According to him, he spent not less that 700m/- each season. “Many sports organisations asked me to become their patron or a sponsor. For example, Kilwa District Football Association and the Africa Y outh Sports Academy Association.
Dar es Salaam leadership appointed me a member of Regional Sports Committee. All this time, I spent billions of money,” he said.
Giving more facts on sports leadership, Malinzi was elected the president of TFF in 2013 and after assuming the office, Malinzi said he found several challenges and the Federation was in financial crisis.
“The TFF was having massive debts and caused its accounts to be seized from time to time by the Tanzania Revenue Authority (TRA).
There were so many different vendors’ debts.
This forced them to seek court interventions and there were orders to attach TFF properties,” he said.
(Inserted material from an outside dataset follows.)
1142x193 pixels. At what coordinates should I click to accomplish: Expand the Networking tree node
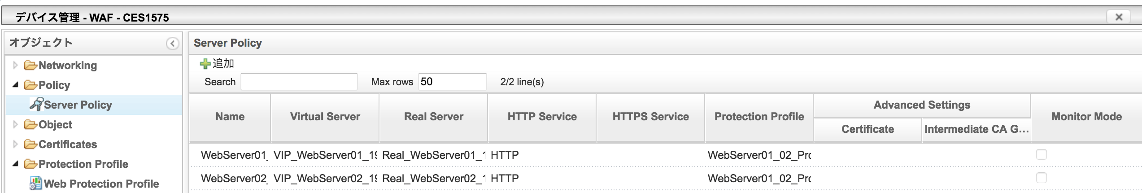[x=15, y=66]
According to him, there were also debts for employees of their entitlements, whose employment status were changed from permanent and pensionable to three-year renewable contracts.
He said even sponsors, including the Tanzania Breweries Limited (TBL) was delaying to release funds for different Taifa Stars Programmes. “It’s a difficult situation I found.
But as a leader I had to deal with it so that all the programmes could continue. So, I made sure all eight national teams participated in the tournaments because if they did not participate the federation was to face hefty penalty imposed by FIFA,” he said.
As the leader with final authority, Malinzi said, he had to spend from his own pocket money by providing advance and he would be refunded when financial status becomes stable in TFF.
“Since coming to power, until 2017 when I was arrested, I was giving money to save the situation.
At times, we used to borrow money from individuals and to some members of the TFF Executive Committee. Some prosecution witnesses have confirmed that I was providing loans to TFF,” he said.
The TFF former boss named some of the witnesses as Ahmed Mgoyi, Daniel Msangi, Seleki Y onaza, Hellen Adam and the current TFF Secretary General Wilfred Kidau, among others.
In the case, Malinzi is charged alongside his ex-TFF Secretary General Mwesigwa Selestine, Accounts Officer Nsiande Mwanga and Clerk with Federation Flora Rauya.
They are facing 20 counts of forgery, uttering false document, abuse of position, obtaining money by false pretences and money laundering.